Akankah pernikahan yang berawal dari rasa kasihan, bisa menjadi surga dunia bagi Jenna dan Jagat?
Karya ini diterbitkan atas izin NovelToon Komalasari, isi konten hanyalah pandangan pribadi pembuatnya, tidak mewakili NovelToon sendiri
Chapter 16 : Getar-getar Asmara
“Minum teh?”
Jagat mengangguk. “Kami sedang dalam tahap pendekatan. Dia menawarkan kerja sama. Prospeknya sangat bagus. Namun, aku belum mengambil keputusan,” terang pria tampan berkemeja putih itu.

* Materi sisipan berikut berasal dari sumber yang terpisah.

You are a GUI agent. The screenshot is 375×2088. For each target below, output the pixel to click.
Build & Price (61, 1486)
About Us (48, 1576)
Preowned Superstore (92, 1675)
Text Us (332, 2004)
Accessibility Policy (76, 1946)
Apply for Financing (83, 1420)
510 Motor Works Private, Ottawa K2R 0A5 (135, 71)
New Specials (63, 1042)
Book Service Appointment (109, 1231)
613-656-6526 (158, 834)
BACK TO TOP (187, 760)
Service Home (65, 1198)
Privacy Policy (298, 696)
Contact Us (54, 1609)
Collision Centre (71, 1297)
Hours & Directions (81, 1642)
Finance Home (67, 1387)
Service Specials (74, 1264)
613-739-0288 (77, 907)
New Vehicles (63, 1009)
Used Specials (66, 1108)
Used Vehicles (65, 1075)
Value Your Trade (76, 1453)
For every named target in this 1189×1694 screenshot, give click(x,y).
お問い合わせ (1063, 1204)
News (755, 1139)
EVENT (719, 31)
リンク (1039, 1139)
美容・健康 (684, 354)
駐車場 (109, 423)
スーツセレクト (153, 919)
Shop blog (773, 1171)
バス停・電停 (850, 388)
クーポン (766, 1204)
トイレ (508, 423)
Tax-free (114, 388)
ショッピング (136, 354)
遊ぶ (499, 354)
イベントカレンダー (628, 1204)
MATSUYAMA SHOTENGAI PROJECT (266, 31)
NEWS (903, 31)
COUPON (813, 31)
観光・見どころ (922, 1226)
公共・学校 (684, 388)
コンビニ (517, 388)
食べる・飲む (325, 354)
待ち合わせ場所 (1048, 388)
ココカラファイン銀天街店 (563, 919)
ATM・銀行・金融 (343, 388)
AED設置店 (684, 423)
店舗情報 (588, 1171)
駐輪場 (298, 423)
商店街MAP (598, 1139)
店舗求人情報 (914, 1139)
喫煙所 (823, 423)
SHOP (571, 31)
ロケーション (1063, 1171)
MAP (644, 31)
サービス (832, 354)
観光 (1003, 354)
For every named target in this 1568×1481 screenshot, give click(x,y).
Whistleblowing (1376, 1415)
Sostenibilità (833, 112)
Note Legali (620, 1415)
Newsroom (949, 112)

Sikap tenang Jagat justru bertolak belakang dengan ekspresi Jenna, yang tak bisa menyembunyikan keresahan.
“Kenapa? Apa yang membuatmu gelisah?” tanya Jagat penasaran.
Jenna segera menggeleng karena tak mungkin mengatakan yang sebenarnya. Dia tak ingin memberikan penjelasan panjang lebar, yang bisa saja berdampak buruk bagi dirinya dan Sakha.
“Menurutku, apa yang kamu lakukan sudah benar. Jangan sembarangan dalam menerima tawaran kerja sama, meskipun datang dari orang yang terlihat meyakinkan sekalipun. Tidak ada yang bisa menebak isi hati seseorang.”
Ucapan Jenna membuat Jagat menautkan alis, bahkan melayangkan tatapan tak mengerti.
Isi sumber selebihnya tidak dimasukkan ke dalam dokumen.